** Input data follows **

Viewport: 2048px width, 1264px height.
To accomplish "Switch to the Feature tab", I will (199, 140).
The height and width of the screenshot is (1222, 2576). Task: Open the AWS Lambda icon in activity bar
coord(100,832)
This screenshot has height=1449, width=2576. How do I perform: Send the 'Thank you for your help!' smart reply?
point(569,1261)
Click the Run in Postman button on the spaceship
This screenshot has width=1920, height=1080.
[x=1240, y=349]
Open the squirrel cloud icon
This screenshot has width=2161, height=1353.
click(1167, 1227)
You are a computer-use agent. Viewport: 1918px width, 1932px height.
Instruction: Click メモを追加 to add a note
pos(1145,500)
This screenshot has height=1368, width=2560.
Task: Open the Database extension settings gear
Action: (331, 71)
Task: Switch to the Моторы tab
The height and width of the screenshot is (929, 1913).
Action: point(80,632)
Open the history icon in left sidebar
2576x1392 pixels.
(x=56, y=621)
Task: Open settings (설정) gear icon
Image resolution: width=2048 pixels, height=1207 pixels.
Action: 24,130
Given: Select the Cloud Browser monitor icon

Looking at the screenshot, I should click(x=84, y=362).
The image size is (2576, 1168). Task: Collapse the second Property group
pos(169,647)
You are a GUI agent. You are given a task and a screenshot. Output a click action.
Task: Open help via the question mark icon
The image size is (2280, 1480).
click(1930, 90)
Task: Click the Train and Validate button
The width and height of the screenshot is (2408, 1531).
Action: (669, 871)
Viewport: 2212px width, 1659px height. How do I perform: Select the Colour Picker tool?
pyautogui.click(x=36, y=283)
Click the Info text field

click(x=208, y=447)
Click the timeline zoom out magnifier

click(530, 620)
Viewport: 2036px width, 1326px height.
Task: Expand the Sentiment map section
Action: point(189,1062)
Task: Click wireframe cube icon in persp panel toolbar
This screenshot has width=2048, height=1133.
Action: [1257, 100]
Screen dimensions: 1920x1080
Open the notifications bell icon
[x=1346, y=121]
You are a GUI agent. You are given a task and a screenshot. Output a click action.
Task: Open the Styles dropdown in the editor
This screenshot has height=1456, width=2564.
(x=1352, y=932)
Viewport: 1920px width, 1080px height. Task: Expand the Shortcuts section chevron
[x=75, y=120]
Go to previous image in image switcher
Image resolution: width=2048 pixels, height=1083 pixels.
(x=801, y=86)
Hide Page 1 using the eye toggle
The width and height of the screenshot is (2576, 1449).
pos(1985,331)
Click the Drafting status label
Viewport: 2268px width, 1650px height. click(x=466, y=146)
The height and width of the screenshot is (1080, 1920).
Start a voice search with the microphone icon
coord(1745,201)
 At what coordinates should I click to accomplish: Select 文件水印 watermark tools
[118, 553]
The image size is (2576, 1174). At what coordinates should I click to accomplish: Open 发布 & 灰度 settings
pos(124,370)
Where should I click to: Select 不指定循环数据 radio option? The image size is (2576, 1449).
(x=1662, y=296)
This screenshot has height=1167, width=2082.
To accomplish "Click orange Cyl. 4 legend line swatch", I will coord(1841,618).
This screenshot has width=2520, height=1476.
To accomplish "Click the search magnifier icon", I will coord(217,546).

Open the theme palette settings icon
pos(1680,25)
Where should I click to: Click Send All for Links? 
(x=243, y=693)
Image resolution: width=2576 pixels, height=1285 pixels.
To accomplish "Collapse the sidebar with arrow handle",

** End of Input data **

Problem to solve: Would you copy out each record precisely as it stands?

Answer box:
Viewport: 2048px width, 1264px height.
To accomplish "Switch to the Feature tab", I will (199, 140).
The height and width of the screenshot is (1222, 2576). Task: Open the AWS Lambda icon in activity bar
coord(100,832)
This screenshot has height=1449, width=2576. How do I perform: Send the 'Thank you for your help!' smart reply?
point(569,1261)
Click the Run in Postman button on the spaceship
This screenshot has width=1920, height=1080.
[x=1240, y=349]
Open the squirrel cloud icon
This screenshot has width=2161, height=1353.
click(1167, 1227)
You are a computer-use agent. Viewport: 1918px width, 1932px height.
Instruction: Click メモを追加 to add a note
pos(1145,500)
This screenshot has height=1368, width=2560.
Task: Open the Database extension settings gear
Action: (331, 71)
Task: Switch to the Моторы tab
The height and width of the screenshot is (929, 1913).
Action: point(80,632)
Open the history icon in left sidebar
2576x1392 pixels.
(x=56, y=621)
Task: Open settings (설정) gear icon
Image resolution: width=2048 pixels, height=1207 pixels.
Action: 24,130
Given: Select the Cloud Browser monitor icon

Looking at the screenshot, I should click(x=84, y=362).
The image size is (2576, 1168). Task: Collapse the second Property group
pos(169,647)
You are a GUI agent. You are given a task and a screenshot. Output a click action.
Task: Open help via the question mark icon
The image size is (2280, 1480).
click(1930, 90)
Task: Click the Train and Validate button
The width and height of the screenshot is (2408, 1531).
Action: (669, 871)
Viewport: 2212px width, 1659px height. How do I perform: Select the Colour Picker tool?
pyautogui.click(x=36, y=283)
Click the Info text field

click(x=208, y=447)
Click the timeline zoom out magnifier

click(530, 620)
Viewport: 2036px width, 1326px height.
Task: Expand the Sentiment map section
Action: point(189,1062)
Task: Click wireframe cube icon in persp panel toolbar
This screenshot has width=2048, height=1133.
Action: [1257, 100]
Screen dimensions: 1920x1080
Open the notifications bell icon
[x=1346, y=121]
You are a GUI agent. You are given a task and a screenshot. Output a click action.
Task: Open the Styles dropdown in the editor
This screenshot has height=1456, width=2564.
(x=1352, y=932)
Viewport: 1920px width, 1080px height. Task: Expand the Shortcuts section chevron
[x=75, y=120]
Go to previous image in image switcher
Image resolution: width=2048 pixels, height=1083 pixels.
(x=801, y=86)
Hide Page 1 using the eye toggle
The width and height of the screenshot is (2576, 1449).
pos(1985,331)
Click the Drafting status label
Viewport: 2268px width, 1650px height. click(x=466, y=146)
The height and width of the screenshot is (1080, 1920).
Start a voice search with the microphone icon
coord(1745,201)
 At what coordinates should I click to accomplish: Select 文件水印 watermark tools
[118, 553]
The image size is (2576, 1174). At what coordinates should I click to accomplish: Open 发布 & 灰度 settings
pos(124,370)
Where should I click to: Select 不指定循环数据 radio option? The image size is (2576, 1449).
(x=1662, y=296)
This screenshot has height=1167, width=2082.
To accomplish "Click orange Cyl. 4 legend line swatch", I will coord(1841,618).
This screenshot has width=2520, height=1476.
To accomplish "Click the search magnifier icon", I will coord(217,546).

Open the theme palette settings icon
pos(1680,25)
Where should I click to: Click Send All for Links? 
(x=243, y=693)
Image resolution: width=2576 pixels, height=1285 pixels.
To accomplish "Collapse the sidebar with arrow handle",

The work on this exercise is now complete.